Para entonces, sin embargo, la Conferencia de Paz ya se acercaba a su fin y los alemanes se disponían a firmar el Tratado de Versalles. No había tiempo para hacer nada más en relación con Rusia. Se redactó, para el tratado, una breve cláusula que decía sencillamente que todos los tratados que en el futuro firmaran los Aliados y Rusia, o partes de ésta, debían ser reconocidos. Otra cláusula dejaba abierta la posibilidad de que Rusia pidiera reparaciones. Por lo demás, la política para con Rusia continuó siendo tan confusa como había sido desde el principio. El bloqueo contra los bolcheviques siguió en vigor, pero la ayuda a los blancos disminuyó gradualmente. Gran Bretaña y Francia abandonaron a Kolchak por considerarlo una causa perdida. (El almirante se puso bajo la protección de la Legión Checa, que seguía en el este de Siberia; los checos lo entregaron a los bolcheviques y fue fusilado en febrero de 1920.) En octubre de 1919, Denikin se hallaba en plena retirada en el sur. En enero de 1921, azuzados con insistencia por los británicos, los aliados europeos acordaron poner fin a la intervención militar y levantar el bloqueo. En marzo de 1921, Gran Bretaña firmó un acuerdo comercial con el Gobierno soviético que fue bien acogido incluso por los hombres de negocios conservadores, que temían perder una oportunidad en Rusia. En 1924, Gran Bretaña y la Unión Soviética establecieron relaciones diplomáticas plenas. Francia siguió de mala gana el ejemplo británico.

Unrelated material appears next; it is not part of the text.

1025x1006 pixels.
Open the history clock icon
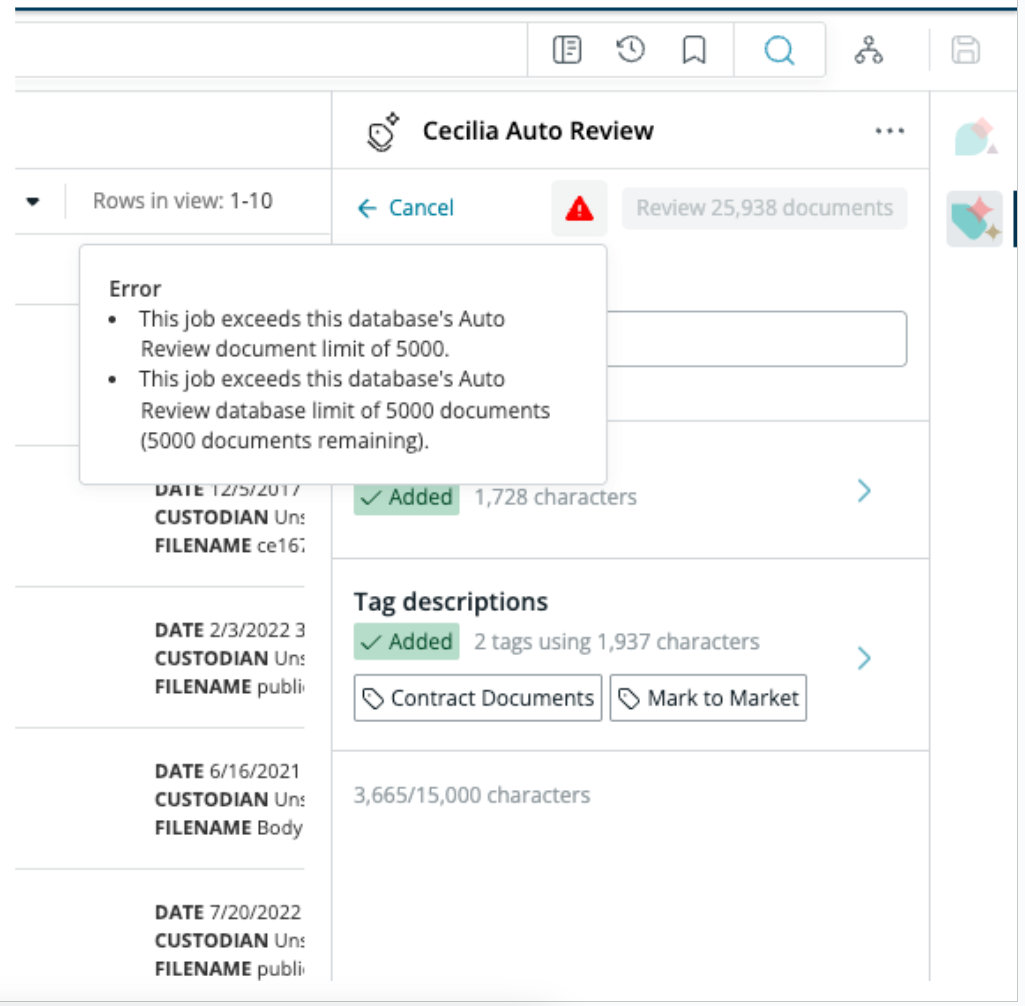630,50
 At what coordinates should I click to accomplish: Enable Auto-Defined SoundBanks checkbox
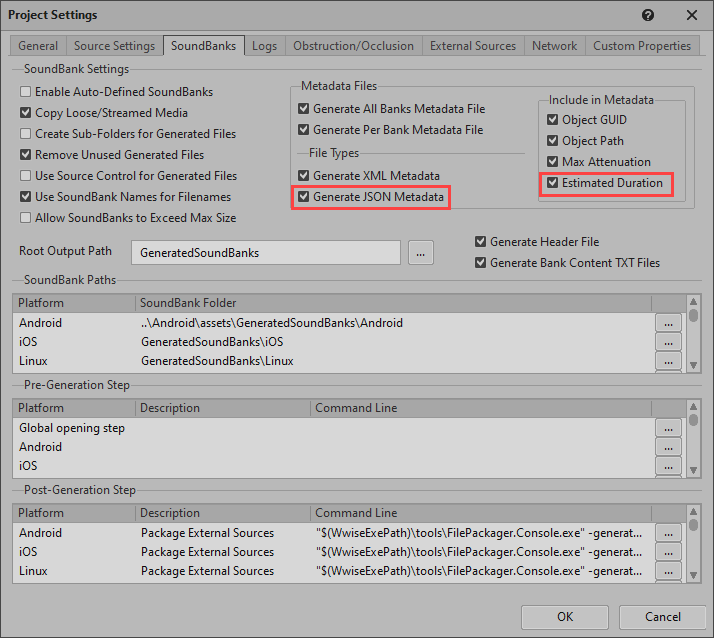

Vistas las cosas de manera retrospectiva, Churchill y Foch tenían razón en lo tocante a los bolcheviques, y Lloyd George y Wilson estaban equivocados. El partido gobernante en Rusia no se convirtió en algo parecido a los socialdemócratas suecos. Lenin había instaurado un sistema de poder terrible, y sin límites, que dio a Stalin carta blanca para sus fantasías paranoicas. Tanto los rusos como otros pueblos pagaron un precio espantoso por la victoria bolchevique en la guerra civil, mientras en París los negociadores de la paz topaban con los límites de su propio poder.